> **STATED PROBLEM 1**
Answer these questions using the passage on European nationalism:
(a) Which two countries outside the eastern bloc are named as having movements pushing back against the European Union model?
(b) In the 2014 European Commission survey, what percentage of Europeans identify themselves only by their nationality?
(c) In that survey, what percentage of Europeans think of themselves as European alone?
> **STATED PROBLEM 2**
Transcribe part of the passage on European nationalism, beginning at the words "The EU was created, in" and stopping after the words "their citizens felt.".
> **STATED PROBLEM 3**
Go on with the passage on European nationalism, starting after its last sentence.

> **SOURCE**
--- START ---

To countries like Hungary, being asked to change their demographic make-up comes as something of a shock. So it’s no surprise that they would reject mandatory quotas on immigration. But as we’re seeing in movements across the continent, including France and Germany, large constituencies of Europeans outside the eastern bloc are pushing back against the European Union model that asks them to be citizens of the continent, rather than their individual country.

The End of Ethnicity-Based Nationalism

The EU was created, in part, to ensure that Europe would never again see the kind of mass war that twice devastated the continent in the twentieth century. The thinking went that if European countries could be made to share an economic future, they’d begin to think of themselves more as “Europeans,” and less as “Frenchmen” or “Germans.” They would, therefore, be less likely to go to war. But this seriously underestimated the extent to which EU member states remained nations made up of homogenous ethnic groups, and the level of loyalty their citizens felt.

The truth is, most Europeans identify first as “German,” “French,” or “Polish,” not as “Europeans.” A 2014 European Commission survey found that 42 percent of Europeans identify themselves only by their nationality. Another 48 percent identify themselves first by their national identity and second as European. Five percent think of themselves as European first, and as their nationality second, and only 2 percent as European alone.

--- END ---

> **DATA LINES**
--- START ---

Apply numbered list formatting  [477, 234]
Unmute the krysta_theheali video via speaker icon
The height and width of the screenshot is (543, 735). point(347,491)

--- END ---

> **TASK ANSWER 1**
(a) France and Germany
(b) 42 percent
(c) 2 percent

> **TASK ANSWER 2**
The EU was created, in part, to ensure that Europe would never again see the kind of mass war that twice devastated the continent in the twentieth century. The thinking went that if European countries could be made to share an economic future, they’d begin to think of themselves more as “Europeans,” and less as “Frenchmen” or “Germans.” They would, therefore, be less likely to go to war. But this seriously underestimated the extent to which EU member states remained nations made up of homogenous ethnic groups, and the level of loyalty their citizens felt.

> **TASK ANSWER 3**
Thus, it’s not surprising that nationalist movements have seen rising poll numbers in Germany, France, Poland, and Austria. This political shift is a reaction to the overreach of an EU that wants both to suppress each nation-state’s ethnic and cultural homogeneity and dictate each member’s immigration policy.

The idea that countries have to take in however many migrants show up on their border is a relatively new one. At what other time in history, apart from war or occupation, has a country been forced or pressured into changing its demography? While the EU may have thought it was powerful enough to enact this new utopic vision by decree, the last two years and the ongoing successes of far-right parties are proving its power to be shaky.

In June, the United Kingdom voted to leave the EU. Other European politicians, like France’s National Front presidential hopeful Marine LePen, are promising to do the same if elected to office. Despite the last 70 or so years of European tranquility, this “pax Europa” isn’t indestructible. Instead, it may just be a brief caesura in the long history of ethnic-based European nationalism and European conflict. The Hungarian referendum serves as a sharp reminder of this.